In re Application of the United States for Historical Cell Site Data, 724 F.3d 600 (5th Cir. 2013), was a case in which the United States Court of Appeals for the Fifth Circuit held that the government can access cell site records without a warrant. Specifically, the court held that court orders under the Stored Communications Act compelling cell phone providers to disclose historical cell site information are not per se unconstitutional.[1]

Section 2703(d) of the Stored Communications Act allows law enforcement agents to obtain court orders for cell site information without a warrant.[2] Privacy advocates argued that the Act was unconstitutional because it violated callers' reasonable expectation of privacy under the Fourth Amendment. The court held that cell site information is a "business record" that callers voluntarily convey to their phone service providers. Since information voluntarily conveyed to third parties receives weaker protection under the Fourth Amendment, the court held that section 2703(d) of the Stored Communications Act is not per se unconstitutional.
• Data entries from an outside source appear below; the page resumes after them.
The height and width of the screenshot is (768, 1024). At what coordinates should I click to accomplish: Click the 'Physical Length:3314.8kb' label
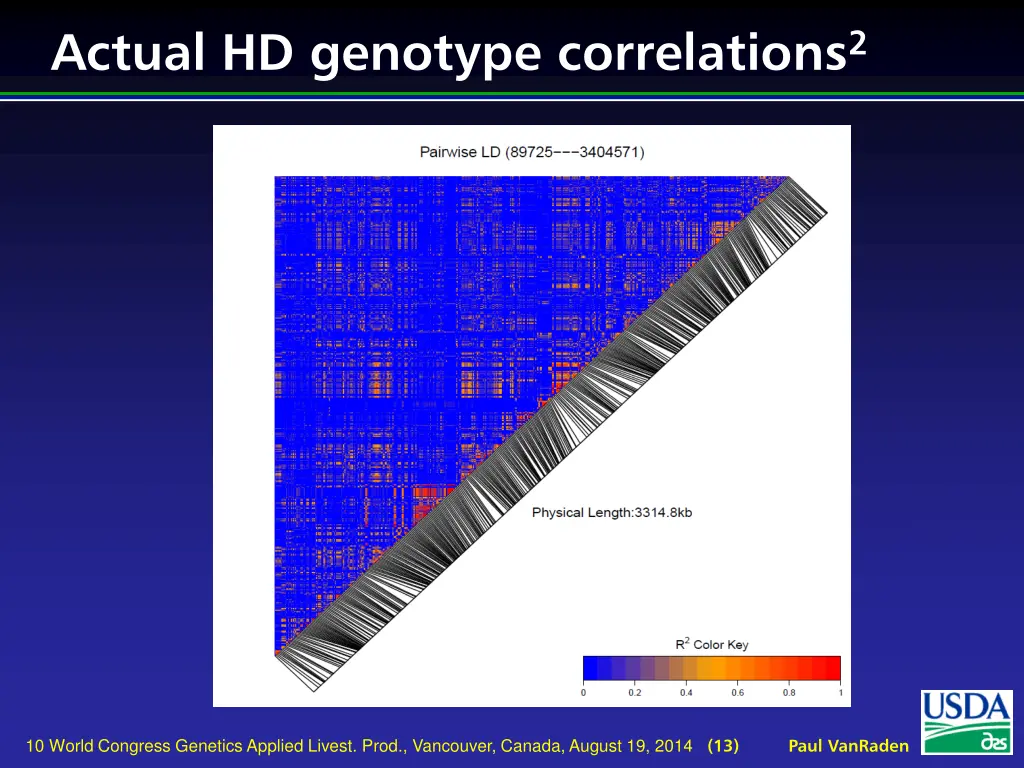611,512
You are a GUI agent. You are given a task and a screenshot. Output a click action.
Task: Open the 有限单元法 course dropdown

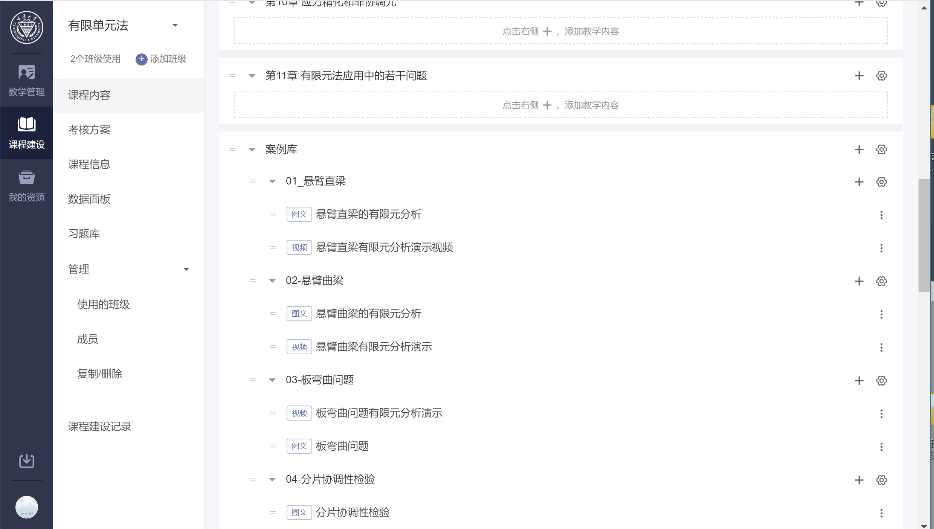pyautogui.click(x=175, y=25)
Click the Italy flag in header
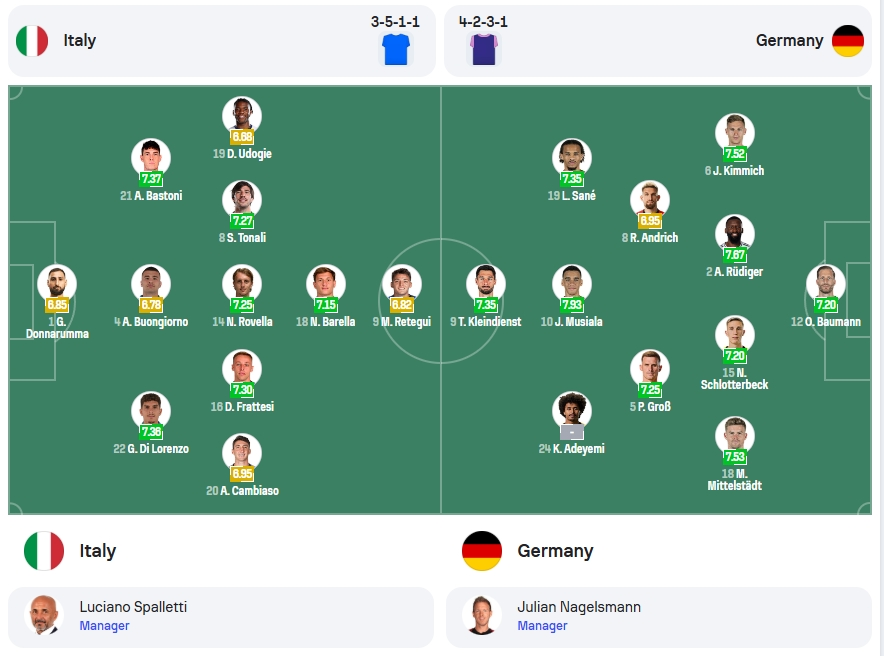Screen dimensions: 884x656 [32, 41]
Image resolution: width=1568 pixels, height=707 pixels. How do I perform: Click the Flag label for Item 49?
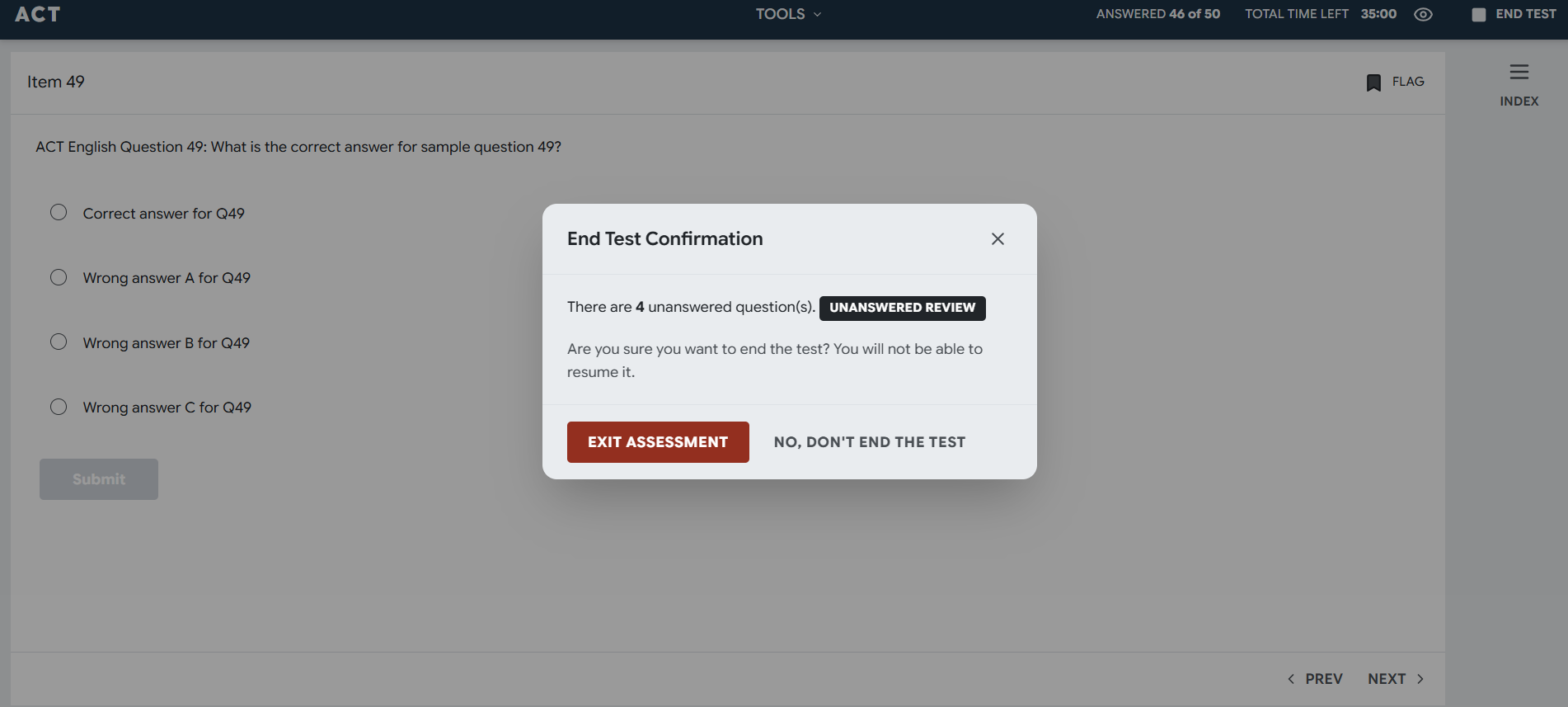coord(1408,82)
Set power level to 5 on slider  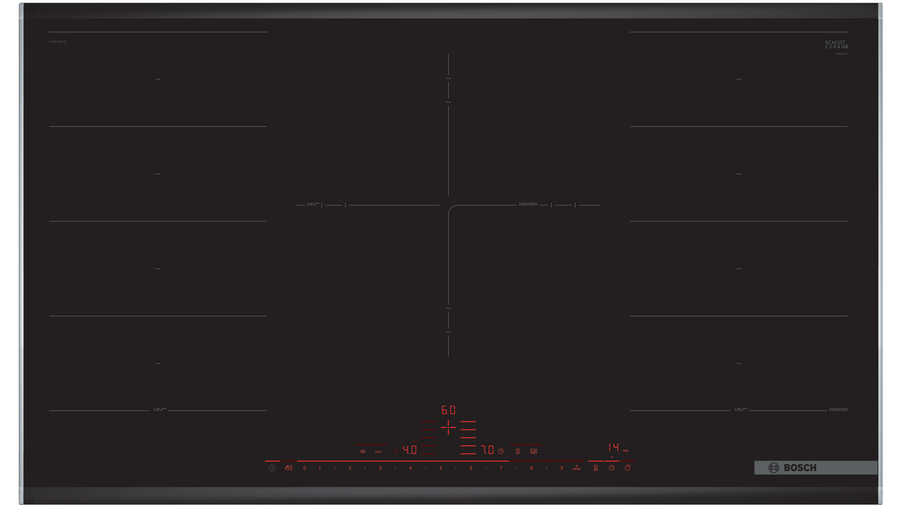click(x=440, y=468)
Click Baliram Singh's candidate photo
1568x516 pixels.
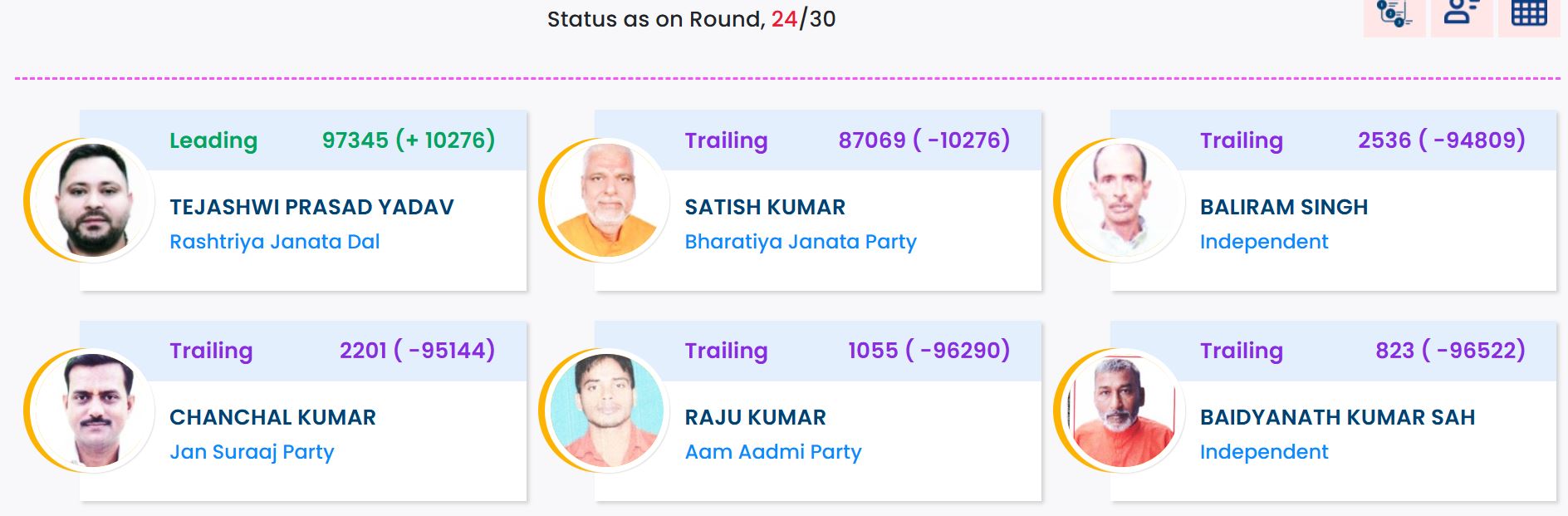pyautogui.click(x=1123, y=200)
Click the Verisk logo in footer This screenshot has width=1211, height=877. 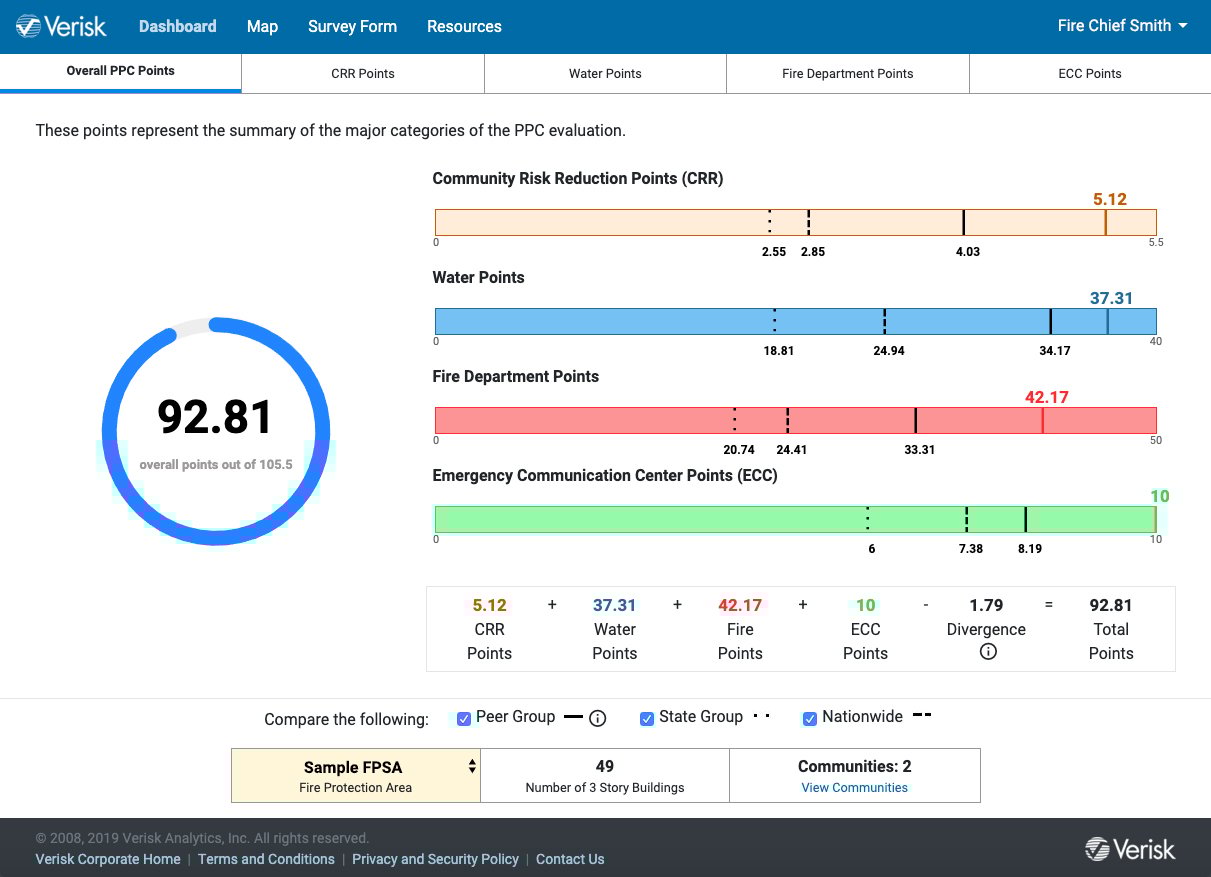(1130, 849)
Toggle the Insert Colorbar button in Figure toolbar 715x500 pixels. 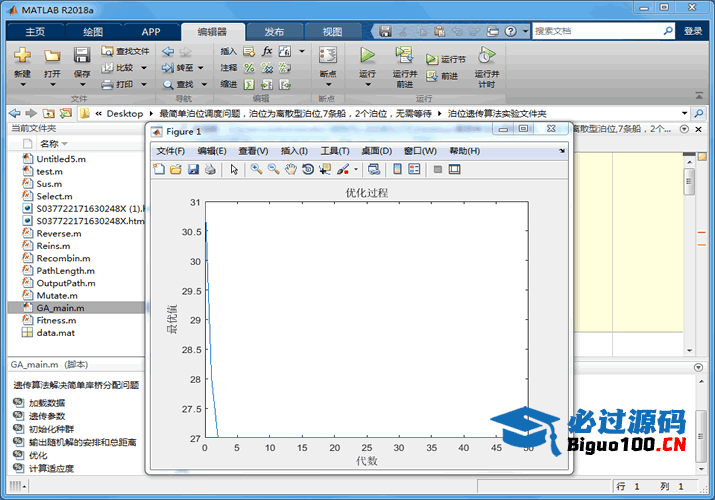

The New York Times called the case "a significant victory for law enforcement."[3] The Electronic Frontier Foundation wrote that the opinion was based on a "misguided belief that a user understands and voluntarily chooses to reveal their location to the cell phone provider and ultimately the government through the user's own free will."[4]

Background[edit]

Facts[edit]

In early October 2010, law enforcement agents in Texas applied for three court orders under section 2703(d) of the Stored Communications Act, seeking to compel cell phone service providers to disclose cell site information for three phones for the past 60 days.[5] According to the district court:

Among other things, each application sought "records or other information pertaining to subscriber(s) or customer(s), including historical cell site information and call detail records (including any two-way radio feature mode) for the sixty (60) days prior to the date the Order is signed by the Court (but not including the contents of communications)." Each application identically defined the requested information as "the antenna tower and sector to which the cell phone sends its signal," specifically including "the cellsite/sector(s) used by the mobile telephone to obtain service for a call or when in an idle state." In other words, the Government seeks continuous location data to track the target phone over a two-month period, whether the phone was in active use or not.[5]:829

Procedural history[edit]

Magistrate Judge Stephen William Smith of United States District Court for the Southern District of Texas issued an opinion on October 29, 2010 denying the government's applications on the grounds that such a disclosure violates the Fourth Amendment.[5][6]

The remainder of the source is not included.